Transcribe all records exactly.

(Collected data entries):
§
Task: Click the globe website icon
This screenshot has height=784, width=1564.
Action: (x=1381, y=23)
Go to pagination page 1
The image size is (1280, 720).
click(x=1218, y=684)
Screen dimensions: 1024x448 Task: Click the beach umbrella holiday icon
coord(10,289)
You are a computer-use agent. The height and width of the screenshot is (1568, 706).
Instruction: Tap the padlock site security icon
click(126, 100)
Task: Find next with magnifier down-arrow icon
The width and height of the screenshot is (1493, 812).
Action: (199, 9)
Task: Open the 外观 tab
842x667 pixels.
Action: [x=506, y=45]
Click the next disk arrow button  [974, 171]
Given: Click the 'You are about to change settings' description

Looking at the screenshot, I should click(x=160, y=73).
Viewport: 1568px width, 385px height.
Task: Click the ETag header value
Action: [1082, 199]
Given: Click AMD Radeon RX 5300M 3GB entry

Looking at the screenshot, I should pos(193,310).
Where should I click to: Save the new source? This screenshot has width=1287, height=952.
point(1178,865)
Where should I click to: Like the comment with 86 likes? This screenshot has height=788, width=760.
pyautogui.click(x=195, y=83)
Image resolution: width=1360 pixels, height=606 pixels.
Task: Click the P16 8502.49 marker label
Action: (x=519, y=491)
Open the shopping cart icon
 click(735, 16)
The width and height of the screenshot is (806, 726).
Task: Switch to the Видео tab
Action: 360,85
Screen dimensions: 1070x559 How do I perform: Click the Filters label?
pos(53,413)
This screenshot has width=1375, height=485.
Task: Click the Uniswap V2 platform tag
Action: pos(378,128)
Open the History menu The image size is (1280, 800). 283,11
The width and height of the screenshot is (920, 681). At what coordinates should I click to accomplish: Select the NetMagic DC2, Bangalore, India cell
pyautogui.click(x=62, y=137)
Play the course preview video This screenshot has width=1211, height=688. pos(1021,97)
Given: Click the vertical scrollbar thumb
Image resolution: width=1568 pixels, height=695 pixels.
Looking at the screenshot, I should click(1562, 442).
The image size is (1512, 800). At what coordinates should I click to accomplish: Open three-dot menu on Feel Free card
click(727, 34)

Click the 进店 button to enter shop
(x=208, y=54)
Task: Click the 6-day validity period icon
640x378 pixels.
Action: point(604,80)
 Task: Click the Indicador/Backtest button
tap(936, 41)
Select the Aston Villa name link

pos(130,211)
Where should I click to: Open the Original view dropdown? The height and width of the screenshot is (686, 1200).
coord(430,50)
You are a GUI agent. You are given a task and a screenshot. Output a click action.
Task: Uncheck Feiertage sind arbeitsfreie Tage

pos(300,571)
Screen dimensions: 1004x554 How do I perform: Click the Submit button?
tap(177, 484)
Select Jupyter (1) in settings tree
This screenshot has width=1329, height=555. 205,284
§
(ANSWER TO THE EXERCISE):
Task: Click the globe website icon
This screenshot has height=784, width=1564.
Action: (x=1381, y=23)
Go to pagination page 1
The image size is (1280, 720).
click(x=1218, y=684)
Screen dimensions: 1024x448 Task: Click the beach umbrella holiday icon
coord(10,289)
You are a computer-use agent. The height and width of the screenshot is (1568, 706).
Instruction: Tap the padlock site security icon
click(126, 100)
Task: Find next with magnifier down-arrow icon
The width and height of the screenshot is (1493, 812).
Action: (199, 9)
Task: Open the 外观 tab
842x667 pixels.
Action: [x=506, y=45]
Click the next disk arrow button  [974, 171]
Given: Click the 'You are about to change settings' description

Looking at the screenshot, I should click(x=160, y=73).
Viewport: 1568px width, 385px height.
Task: Click the ETag header value
Action: [1082, 199]
Given: Click AMD Radeon RX 5300M 3GB entry

Looking at the screenshot, I should pos(193,310).
Where should I click to: Save the new source? This screenshot has width=1287, height=952.
point(1178,865)
Where should I click to: Like the comment with 86 likes? This screenshot has height=788, width=760.
pyautogui.click(x=195, y=83)
Image resolution: width=1360 pixels, height=606 pixels.
Task: Click the P16 8502.49 marker label
Action: (x=519, y=491)
Open the shopping cart icon
 click(735, 16)
The width and height of the screenshot is (806, 726).
Task: Switch to the Видео tab
Action: 360,85
Screen dimensions: 1070x559 How do I perform: Click the Filters label?
pos(53,413)
This screenshot has width=1375, height=485.
Task: Click the Uniswap V2 platform tag
Action: pos(378,128)
Open the History menu The image size is (1280, 800). 283,11
The width and height of the screenshot is (920, 681). At what coordinates should I click to accomplish: Select the NetMagic DC2, Bangalore, India cell
pyautogui.click(x=62, y=137)
Play the course preview video This screenshot has width=1211, height=688. pos(1021,97)
Given: Click the vertical scrollbar thumb
Image resolution: width=1568 pixels, height=695 pixels.
Looking at the screenshot, I should click(1562, 442).
The image size is (1512, 800). At what coordinates should I click to accomplish: Open three-dot menu on Feel Free card
click(727, 34)

Click the 进店 button to enter shop
(x=208, y=54)
Task: Click the 6-day validity period icon
640x378 pixels.
Action: point(604,80)
 Task: Click the Indicador/Backtest button
tap(936, 41)
Select the Aston Villa name link

pos(130,211)
Where should I click to: Open the Original view dropdown? The height and width of the screenshot is (686, 1200).
coord(430,50)
You are a GUI agent. You are given a task and a screenshot. Output a click action.
Task: Uncheck Feiertage sind arbeitsfreie Tage

pos(300,571)
Screen dimensions: 1004x554 How do I perform: Click the Submit button?
tap(177, 484)
Select Jupyter (1) in settings tree
This screenshot has width=1329, height=555. 205,284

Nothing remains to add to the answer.